Records from a data source:
══════════════════════════════

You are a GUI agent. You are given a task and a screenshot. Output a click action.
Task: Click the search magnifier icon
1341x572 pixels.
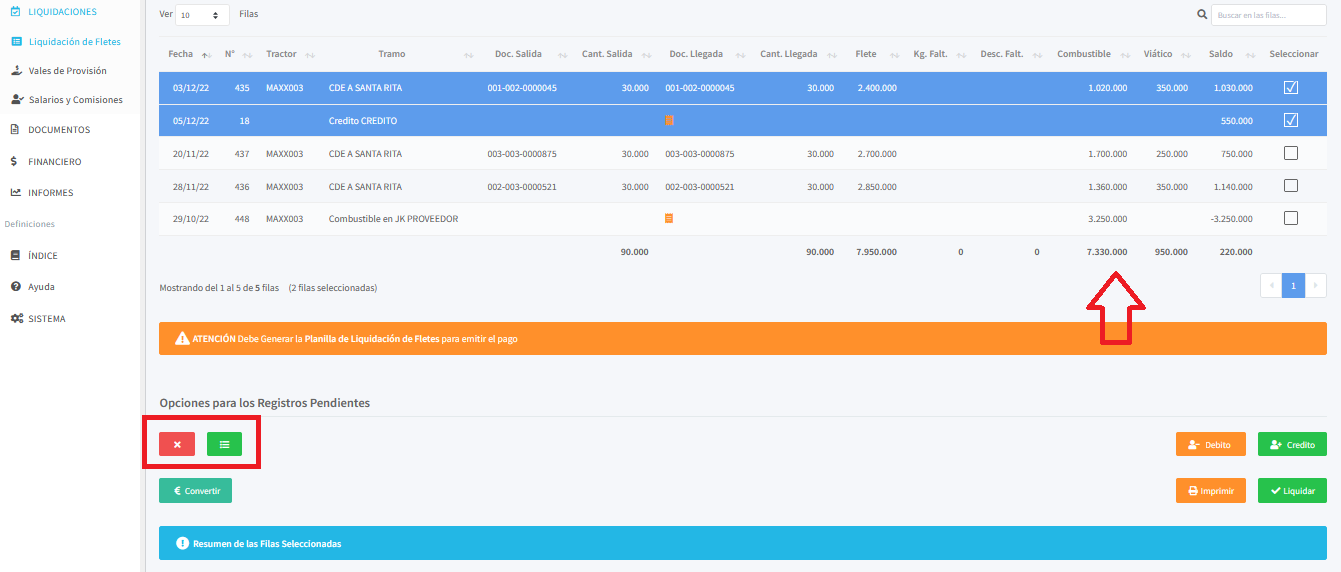point(1202,15)
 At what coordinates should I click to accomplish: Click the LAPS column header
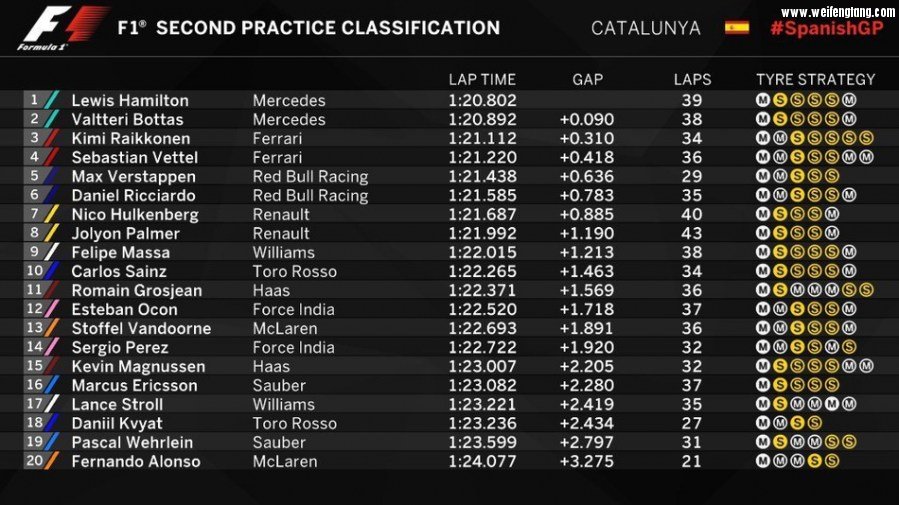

══════════════════════════════

DIRECTIONS FOR THIS TASK
The entries above are to be returned exactly, without their pictures.

SOLUTION FOR THIS TASK
You are a GUI agent. You are given a task and a screenshot. Output a click action.
Task: Click the search magnifier icon
1341x572 pixels.
point(1202,15)
 At what coordinates should I click to accomplish: Click the LAPS column header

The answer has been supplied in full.